» Source document
□ □ □ □ □

GSEA results validating the iRegulon E2F predicted targets with E2F1ChIP-Seq results. Both the total set of down-regulated genes and the predicted E2F direct targets are highly enriched. E2F ChIP-Seq data in the same MCF-7 cell line were downloaded as fastq files from ENCODE. The sequences were mapped to hg19 using same mapping parameters as for p53 ChIP-Seq experiments and the bam files of the replicates were merged with samtools.
这里做的是E2F1的ChIP-Seq结果,根据E2F1ChIP-Seq峰值可以将一系列基因排序,下调基因跟E2F预测调控基因都明显富集。
New p53 targets are confirmed by meta-analysis across human cancers and by enhancer-reporter assays
To explore the relevance of the newly identified p53 targets in other tumor types, we applied iRegulon in a meta-analysis to about twenty thousand cancer gene signatures, i.e. differentially expressed genes obtained from cancer specific experiments. We reasoned that those target genes that are recurrently predicted across cancer gene signatures, might contribute to the tumor suppressor role of p53. We used gene signatures from GeneSigDB [70] , MSigDB [71] and from gene modules generated across 91 large cancer microarray data sets (see Materials and Methods and Fig. 5A ).
新发现的p53目标基因在其它类型的肿瘤中是否有作用呢?用meta分析的方法回答这个问题,meta分析的对象是近2万个基因标签。推理:如果这些目标基因在各种肿瘤中反复被iRegulon预测,每个实验中差异表达的基因输入iRegulon,输出一个p53的regulon,每个数据集输出的回收基因可能不同,那么被反复选中的就可能参与p53的抑癌作用。文中选了几个肿瘤基因数据库。

□ □ □ □ □

» Data listing
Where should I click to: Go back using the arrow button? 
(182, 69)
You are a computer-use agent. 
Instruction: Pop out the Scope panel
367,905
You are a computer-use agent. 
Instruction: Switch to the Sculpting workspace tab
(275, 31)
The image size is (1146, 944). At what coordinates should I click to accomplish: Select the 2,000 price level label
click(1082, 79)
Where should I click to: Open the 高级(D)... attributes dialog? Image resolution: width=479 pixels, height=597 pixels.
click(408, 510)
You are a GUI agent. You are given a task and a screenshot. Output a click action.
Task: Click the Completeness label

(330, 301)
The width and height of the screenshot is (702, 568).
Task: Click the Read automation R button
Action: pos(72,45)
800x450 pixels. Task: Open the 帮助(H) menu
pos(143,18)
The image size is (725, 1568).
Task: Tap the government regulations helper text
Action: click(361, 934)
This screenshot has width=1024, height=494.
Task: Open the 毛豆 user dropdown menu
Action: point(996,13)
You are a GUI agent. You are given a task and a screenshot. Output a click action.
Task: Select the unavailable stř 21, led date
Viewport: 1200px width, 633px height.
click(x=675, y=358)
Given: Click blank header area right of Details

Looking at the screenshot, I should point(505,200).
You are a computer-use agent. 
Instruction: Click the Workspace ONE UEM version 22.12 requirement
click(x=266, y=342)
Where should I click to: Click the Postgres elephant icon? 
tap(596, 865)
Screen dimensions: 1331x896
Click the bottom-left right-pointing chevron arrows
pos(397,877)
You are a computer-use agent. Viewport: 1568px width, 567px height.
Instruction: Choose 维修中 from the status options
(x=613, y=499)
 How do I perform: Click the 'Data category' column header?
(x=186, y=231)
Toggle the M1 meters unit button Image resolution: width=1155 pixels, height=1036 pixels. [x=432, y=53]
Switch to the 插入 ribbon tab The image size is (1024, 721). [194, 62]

□ □ □ □ □

» Study questions
**A.** Using the passage on p53 targets, explain why iRegulon was applied in a meta-analysis to about twenty thousand cancer gene signatures.
**B.** List every source of gene signatures that the passage on p53 targets names for the meta-analysis.

» Written answers
**A.** The meta-analysis explored whether the newly identified p53 targets are relevant in other tumor types. The authors reasoned that target genes predicted again and again across cancer gene signatures might contribute to the tumor suppressor role of p53.

**B.**
- GeneSigDB
- MSigDB
- Gene modules generated across 91 large cancer microarray data sets